# WHAT IS NEEDED
Print the following items line for line, with nothing changed.

* begin INPUT *

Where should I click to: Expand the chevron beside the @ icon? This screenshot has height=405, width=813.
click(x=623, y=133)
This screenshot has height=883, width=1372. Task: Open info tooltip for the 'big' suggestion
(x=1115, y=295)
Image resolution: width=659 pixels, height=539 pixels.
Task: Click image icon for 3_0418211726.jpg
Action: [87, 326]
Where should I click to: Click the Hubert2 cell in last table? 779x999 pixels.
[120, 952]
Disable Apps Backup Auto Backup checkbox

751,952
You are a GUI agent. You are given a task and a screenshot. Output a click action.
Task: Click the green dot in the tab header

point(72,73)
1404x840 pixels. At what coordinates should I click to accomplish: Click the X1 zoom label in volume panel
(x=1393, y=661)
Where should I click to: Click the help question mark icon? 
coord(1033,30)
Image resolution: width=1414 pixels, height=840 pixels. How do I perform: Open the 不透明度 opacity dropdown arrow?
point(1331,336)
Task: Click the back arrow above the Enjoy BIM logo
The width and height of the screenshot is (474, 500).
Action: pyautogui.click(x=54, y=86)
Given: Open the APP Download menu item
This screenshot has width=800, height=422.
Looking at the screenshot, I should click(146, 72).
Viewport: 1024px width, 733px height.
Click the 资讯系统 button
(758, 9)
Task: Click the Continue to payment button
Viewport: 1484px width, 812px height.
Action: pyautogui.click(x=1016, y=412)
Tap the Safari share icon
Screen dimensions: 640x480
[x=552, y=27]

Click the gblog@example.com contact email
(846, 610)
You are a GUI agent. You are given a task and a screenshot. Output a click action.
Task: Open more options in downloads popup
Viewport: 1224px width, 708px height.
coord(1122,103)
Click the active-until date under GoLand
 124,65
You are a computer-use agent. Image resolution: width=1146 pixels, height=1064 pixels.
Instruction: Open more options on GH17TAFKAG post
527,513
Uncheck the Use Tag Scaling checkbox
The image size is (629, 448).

* end INPUT *

# COMPLETED TASK
Where should I click to: Expand the chevron beside the @ icon? This screenshot has height=405, width=813.
click(x=623, y=133)
This screenshot has height=883, width=1372. Task: Open info tooltip for the 'big' suggestion
(x=1115, y=295)
Image resolution: width=659 pixels, height=539 pixels.
Task: Click image icon for 3_0418211726.jpg
Action: [87, 326]
Where should I click to: Click the Hubert2 cell in last table? 779x999 pixels.
[120, 952]
Disable Apps Backup Auto Backup checkbox

751,952
You are a GUI agent. You are given a task and a screenshot. Output a click action.
Task: Click the green dot in the tab header

point(72,73)
1404x840 pixels. At what coordinates should I click to accomplish: Click the X1 zoom label in volume panel
(x=1393, y=661)
Where should I click to: Click the help question mark icon? 
coord(1033,30)
Image resolution: width=1414 pixels, height=840 pixels. How do I perform: Open the 不透明度 opacity dropdown arrow?
point(1331,336)
Task: Click the back arrow above the Enjoy BIM logo
The width and height of the screenshot is (474, 500).
Action: pyautogui.click(x=54, y=86)
Given: Open the APP Download menu item
This screenshot has width=800, height=422.
Looking at the screenshot, I should click(146, 72).
Viewport: 1024px width, 733px height.
Click the 资讯系统 button
(758, 9)
Task: Click the Continue to payment button
Viewport: 1484px width, 812px height.
Action: pyautogui.click(x=1016, y=412)
Tap the Safari share icon
Screen dimensions: 640x480
[x=552, y=27]

Click the gblog@example.com contact email
(846, 610)
You are a GUI agent. You are given a task and a screenshot. Output a click action.
Task: Open more options in downloads popup
Viewport: 1224px width, 708px height.
coord(1122,103)
Click the active-until date under GoLand
 124,65
You are a computer-use agent. Image resolution: width=1146 pixels, height=1064 pixels.
Instruction: Open more options on GH17TAFKAG post
527,513
Uncheck the Use Tag Scaling checkbox
The image size is (629, 448).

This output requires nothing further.